Richard: Yeah, you basically run a filter on the material, and it will drop frames or merge frames, or you could run it through a utility like Compressor or Adobe Media Encoder to just generate new video files, but it makes more work. Editing tools do an okay job of mixing frame rates, but I think the bottom line here to realize is that this is an avoidable problem, and it really comes down to find out what is the frame rate that people want to be shooting. If it's up to you--in our previous movie we discussed what frame rate you would choose-- but once you've locked that in, communicate it.
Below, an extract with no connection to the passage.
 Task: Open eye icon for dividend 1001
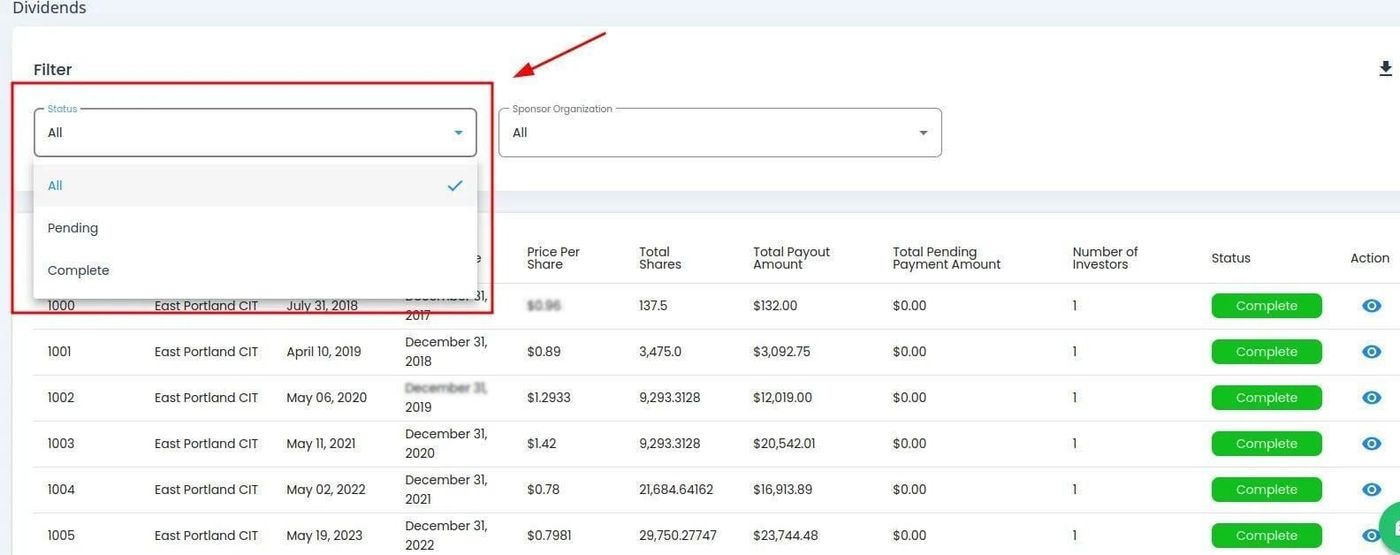1371,352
All cameras shoot the same, everybody follows it, as much as possible you stick to it. Robbie: Yeah, and there's one more big point that I want to make about frame rates and mixing them is when we shoot in a faster frame rate, 50 and 60 frame rates, we want to make sure that everybody on set is aware what we're doing by shooting 50 in the case of PAL or 60 in the case of NTCS, because typically we are using those faster frame rates to then do slow-motion type effects in postproduction, right? And the problem with that is that when we slow down the footage in post, we're also slowing down the audio, right? So if you're going out there, and you're going to be shooting 50 or 60 frames per second, you want to make sure, everybody aware of, hey! We are doing this to create a slow motion effect, so you don't want to do things like have somebody talking during the shot, right? You don't want to do an interview at 50 or 60 frames per second and then go, oh yeah, we'll slow this down, because the audio is then going to become ror-ror, right, that's not something we want.
Richard: Yeah and to make this easier in the field, take advantage of something like DSLR Slate or Movie Slate. You could have it right on your phone just hold that out in front of the camera with the frame rate right on it, so it's slated, because remember, while you can open up the file and see that by, browses columns of information, having that visual slate upfront that says the frame size and the frame rate, really good idea. So I think that gives you some really specific workflow things to think about there. Try to avoid mixing frame rates, a great movie once said, don't cross the streams.
Robbie: Right, exactly! Richard: Yeah, keep it clean as much as possible, but if you do have to mix frame rates, make sure everybody knows that that material is clearly flat, and you're doing it for a reason, and that reason might just be you have no choice, and then the old adage kicks in, fix it in post. Robbie: Yeah exactly, and I mean, I will say that if you make a mistake, don't freak out, we can always fix this stuff, as Rich said, later in post.